◆ ASSIGNMENT ◆
Leaving out pictures, output exactly the lines below from the one that has "You are a computer-use" through the one that has "Click the speaker", and nothing else.

---- DATA FOR THE TASK

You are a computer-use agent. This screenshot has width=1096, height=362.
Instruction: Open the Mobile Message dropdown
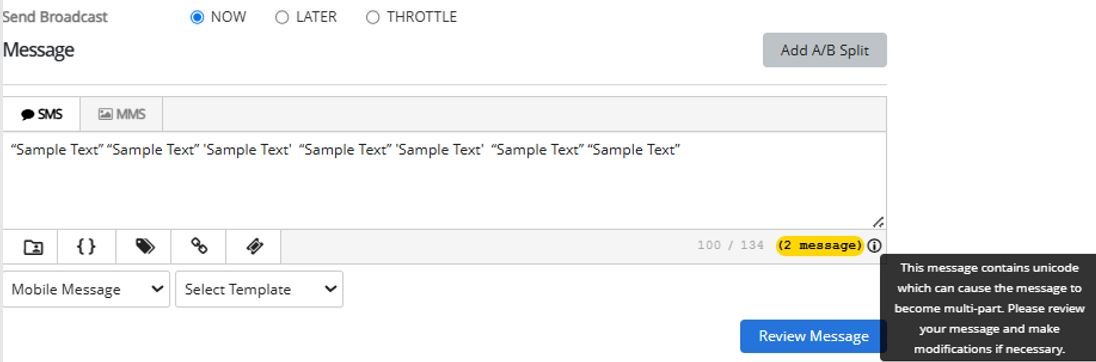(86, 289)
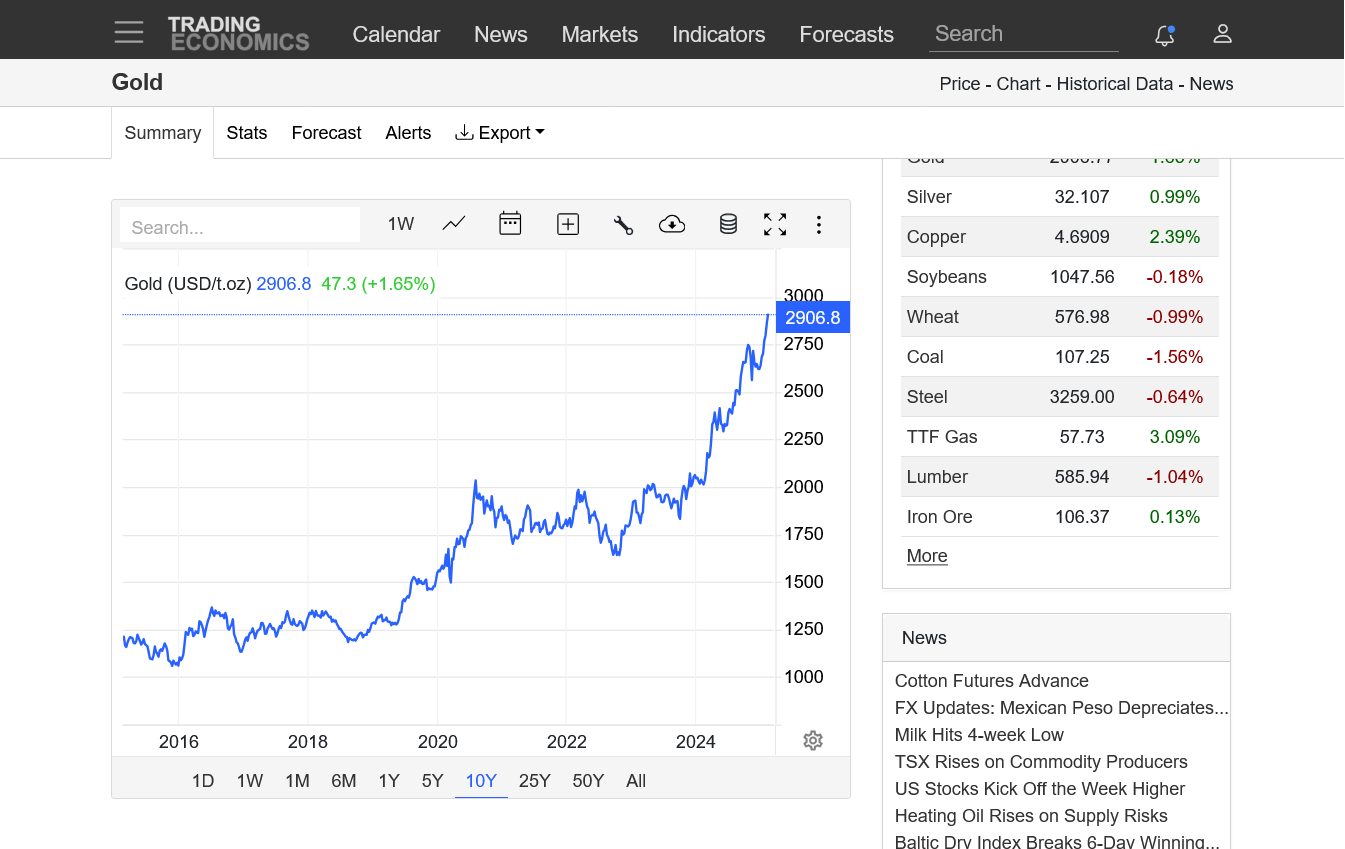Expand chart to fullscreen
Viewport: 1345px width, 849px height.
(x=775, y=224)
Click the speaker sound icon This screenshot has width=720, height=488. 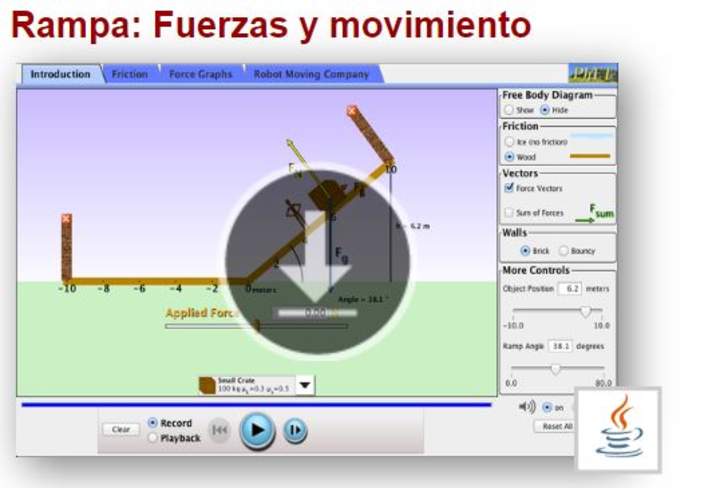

--------
---- DATA FOR THE TASK

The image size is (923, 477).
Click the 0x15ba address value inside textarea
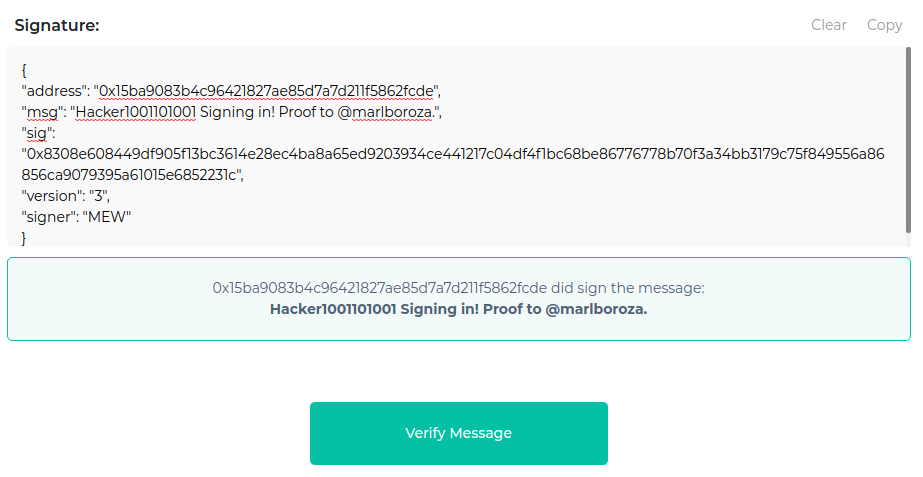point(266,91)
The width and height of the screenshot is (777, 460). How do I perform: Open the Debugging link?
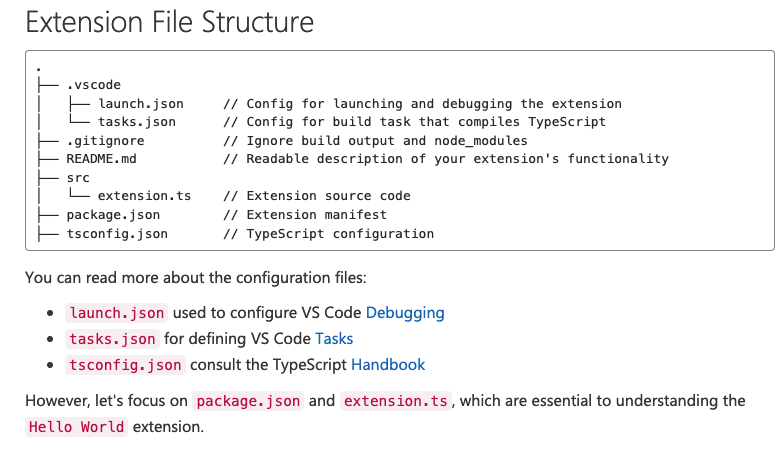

--------
---- DATA FOR THE TASK

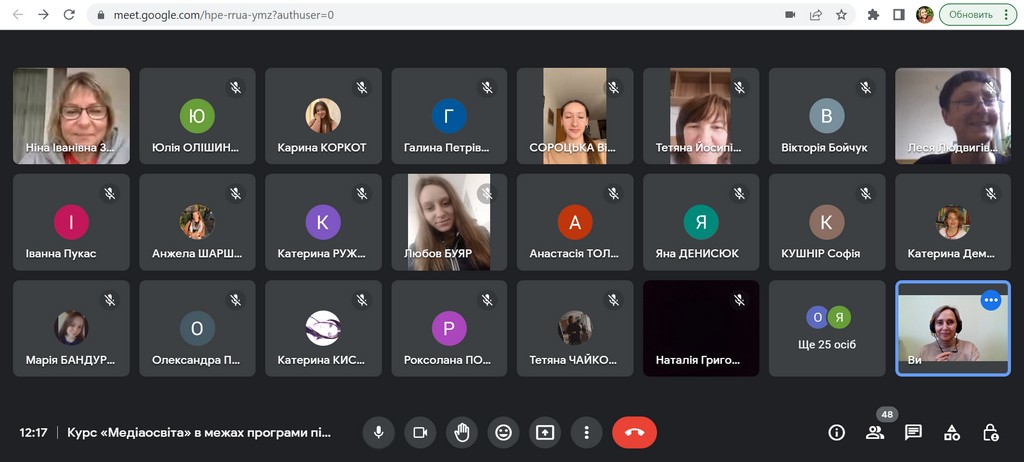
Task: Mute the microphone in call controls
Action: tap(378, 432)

--------

◆ THE COMPLETED TASK ◆
You are a computer-use agent. This screenshot has width=1096, height=362.
Instruction: Open the Mobile Message dropdown
(86, 289)
Expand chart to fullscreen
Viewport: 1345px width, 849px height.
(x=775, y=224)
Click the speaker sound icon This screenshot has width=720, height=488. 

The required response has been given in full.